- **WHAT THE TASK REQUIRES**:
Set out as a numbered list the lines from the one containing "Describe the element at coordinates (150, 202)" through the one containing "center [986, 276].", both included. Omit any blank lines.

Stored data
——
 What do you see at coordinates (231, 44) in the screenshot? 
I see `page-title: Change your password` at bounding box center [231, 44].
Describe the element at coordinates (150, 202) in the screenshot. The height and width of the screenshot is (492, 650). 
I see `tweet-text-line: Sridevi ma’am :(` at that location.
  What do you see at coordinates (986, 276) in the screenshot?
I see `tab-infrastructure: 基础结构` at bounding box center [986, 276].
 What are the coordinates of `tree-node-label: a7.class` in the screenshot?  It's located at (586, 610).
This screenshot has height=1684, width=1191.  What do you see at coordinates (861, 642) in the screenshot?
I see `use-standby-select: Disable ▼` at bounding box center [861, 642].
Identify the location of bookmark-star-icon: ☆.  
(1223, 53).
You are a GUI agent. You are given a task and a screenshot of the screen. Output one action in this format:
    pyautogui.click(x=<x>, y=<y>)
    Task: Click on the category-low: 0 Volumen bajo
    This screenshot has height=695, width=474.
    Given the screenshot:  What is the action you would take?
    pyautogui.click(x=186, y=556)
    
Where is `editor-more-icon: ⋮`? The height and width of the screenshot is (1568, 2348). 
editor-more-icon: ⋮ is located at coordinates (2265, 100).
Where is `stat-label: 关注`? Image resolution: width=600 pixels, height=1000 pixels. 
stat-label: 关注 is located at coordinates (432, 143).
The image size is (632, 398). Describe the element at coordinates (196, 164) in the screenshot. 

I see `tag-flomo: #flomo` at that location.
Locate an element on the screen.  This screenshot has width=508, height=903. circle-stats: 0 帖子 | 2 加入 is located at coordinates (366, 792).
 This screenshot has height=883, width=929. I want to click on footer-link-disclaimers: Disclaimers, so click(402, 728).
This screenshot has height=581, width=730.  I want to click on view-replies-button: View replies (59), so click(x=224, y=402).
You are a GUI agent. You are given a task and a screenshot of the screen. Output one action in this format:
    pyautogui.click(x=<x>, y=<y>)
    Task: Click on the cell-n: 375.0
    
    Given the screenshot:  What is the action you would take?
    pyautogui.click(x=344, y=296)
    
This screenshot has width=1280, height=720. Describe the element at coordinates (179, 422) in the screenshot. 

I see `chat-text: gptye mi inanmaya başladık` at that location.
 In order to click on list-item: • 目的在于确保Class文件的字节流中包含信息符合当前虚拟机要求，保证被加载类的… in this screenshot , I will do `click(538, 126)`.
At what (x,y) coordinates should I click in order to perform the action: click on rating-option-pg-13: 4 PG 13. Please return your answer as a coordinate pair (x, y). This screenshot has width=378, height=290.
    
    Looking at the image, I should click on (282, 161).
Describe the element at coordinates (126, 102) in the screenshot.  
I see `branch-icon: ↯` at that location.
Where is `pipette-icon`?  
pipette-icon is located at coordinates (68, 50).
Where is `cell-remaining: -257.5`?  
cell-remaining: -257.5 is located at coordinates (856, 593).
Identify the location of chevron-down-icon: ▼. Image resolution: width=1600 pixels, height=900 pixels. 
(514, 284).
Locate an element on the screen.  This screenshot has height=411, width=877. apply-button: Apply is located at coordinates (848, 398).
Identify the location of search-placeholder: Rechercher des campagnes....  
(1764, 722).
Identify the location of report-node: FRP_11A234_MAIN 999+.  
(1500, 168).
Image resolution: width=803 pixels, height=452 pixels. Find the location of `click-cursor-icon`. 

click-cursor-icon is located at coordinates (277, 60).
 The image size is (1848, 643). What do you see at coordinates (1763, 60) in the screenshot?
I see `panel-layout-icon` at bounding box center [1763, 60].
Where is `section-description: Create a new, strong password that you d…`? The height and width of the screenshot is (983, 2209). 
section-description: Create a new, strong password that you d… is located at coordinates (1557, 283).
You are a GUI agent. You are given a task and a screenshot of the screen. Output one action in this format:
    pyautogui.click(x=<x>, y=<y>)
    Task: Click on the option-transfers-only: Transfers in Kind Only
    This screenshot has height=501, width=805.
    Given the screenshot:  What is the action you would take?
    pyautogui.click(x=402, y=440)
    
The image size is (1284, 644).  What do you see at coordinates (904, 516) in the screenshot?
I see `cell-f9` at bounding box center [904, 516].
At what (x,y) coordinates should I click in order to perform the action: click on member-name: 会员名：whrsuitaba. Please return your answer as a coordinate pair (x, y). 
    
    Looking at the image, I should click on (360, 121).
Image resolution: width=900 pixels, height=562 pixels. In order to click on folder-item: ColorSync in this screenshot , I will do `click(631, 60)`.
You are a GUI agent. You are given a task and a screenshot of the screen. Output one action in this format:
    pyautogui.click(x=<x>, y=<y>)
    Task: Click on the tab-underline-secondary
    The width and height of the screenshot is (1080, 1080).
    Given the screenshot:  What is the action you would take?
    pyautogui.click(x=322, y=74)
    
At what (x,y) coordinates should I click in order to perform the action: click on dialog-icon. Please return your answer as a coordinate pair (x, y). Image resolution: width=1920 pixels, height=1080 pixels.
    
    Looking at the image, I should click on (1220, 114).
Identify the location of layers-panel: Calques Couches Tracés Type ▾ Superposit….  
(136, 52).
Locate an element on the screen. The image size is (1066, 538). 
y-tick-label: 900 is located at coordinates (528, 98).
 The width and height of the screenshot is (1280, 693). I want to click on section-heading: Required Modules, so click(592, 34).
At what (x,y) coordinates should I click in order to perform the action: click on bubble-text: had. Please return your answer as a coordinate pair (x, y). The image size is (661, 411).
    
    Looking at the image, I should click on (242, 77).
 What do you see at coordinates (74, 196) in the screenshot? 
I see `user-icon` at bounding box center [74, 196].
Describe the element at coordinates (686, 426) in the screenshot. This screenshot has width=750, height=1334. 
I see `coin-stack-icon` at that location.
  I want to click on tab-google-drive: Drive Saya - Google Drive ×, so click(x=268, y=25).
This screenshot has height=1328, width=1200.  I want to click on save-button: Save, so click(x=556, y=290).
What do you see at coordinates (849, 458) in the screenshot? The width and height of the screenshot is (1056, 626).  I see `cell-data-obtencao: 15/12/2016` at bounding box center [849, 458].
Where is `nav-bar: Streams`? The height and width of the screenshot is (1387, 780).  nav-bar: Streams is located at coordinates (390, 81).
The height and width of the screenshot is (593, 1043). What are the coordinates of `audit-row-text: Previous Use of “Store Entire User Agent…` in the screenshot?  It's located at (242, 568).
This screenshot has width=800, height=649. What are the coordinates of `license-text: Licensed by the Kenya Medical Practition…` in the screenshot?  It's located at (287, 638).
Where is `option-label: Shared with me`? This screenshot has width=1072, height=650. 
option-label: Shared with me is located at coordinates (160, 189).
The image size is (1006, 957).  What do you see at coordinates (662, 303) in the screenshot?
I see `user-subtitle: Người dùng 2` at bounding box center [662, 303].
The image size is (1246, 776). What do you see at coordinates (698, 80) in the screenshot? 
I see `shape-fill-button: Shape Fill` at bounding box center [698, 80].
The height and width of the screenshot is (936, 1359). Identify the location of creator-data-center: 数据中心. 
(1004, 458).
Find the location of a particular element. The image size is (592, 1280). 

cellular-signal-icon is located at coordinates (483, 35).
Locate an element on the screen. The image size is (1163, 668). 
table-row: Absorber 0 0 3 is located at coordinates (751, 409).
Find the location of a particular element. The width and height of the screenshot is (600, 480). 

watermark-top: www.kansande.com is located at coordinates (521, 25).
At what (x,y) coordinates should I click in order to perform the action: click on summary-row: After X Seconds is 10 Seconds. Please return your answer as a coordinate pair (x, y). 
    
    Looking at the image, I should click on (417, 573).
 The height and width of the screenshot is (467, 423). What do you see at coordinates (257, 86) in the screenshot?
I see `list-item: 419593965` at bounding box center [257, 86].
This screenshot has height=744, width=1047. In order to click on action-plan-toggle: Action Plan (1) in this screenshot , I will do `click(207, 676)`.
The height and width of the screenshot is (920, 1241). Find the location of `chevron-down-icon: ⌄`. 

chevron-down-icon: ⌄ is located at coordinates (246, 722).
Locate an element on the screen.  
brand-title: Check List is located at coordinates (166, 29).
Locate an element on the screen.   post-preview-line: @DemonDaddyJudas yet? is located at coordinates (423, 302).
——
- **WORKED SOLUTION**:
1. Describe the element at coordinates (150, 202) in the screenshot. The height and width of the screenshot is (492, 650). 
2. I see `tweet-text-line: Sridevi ma’am :(` at that location.
3.   What do you see at coordinates (986, 276) in the screenshot?
4. I see `tab-infrastructure: 基础结构` at bounding box center [986, 276].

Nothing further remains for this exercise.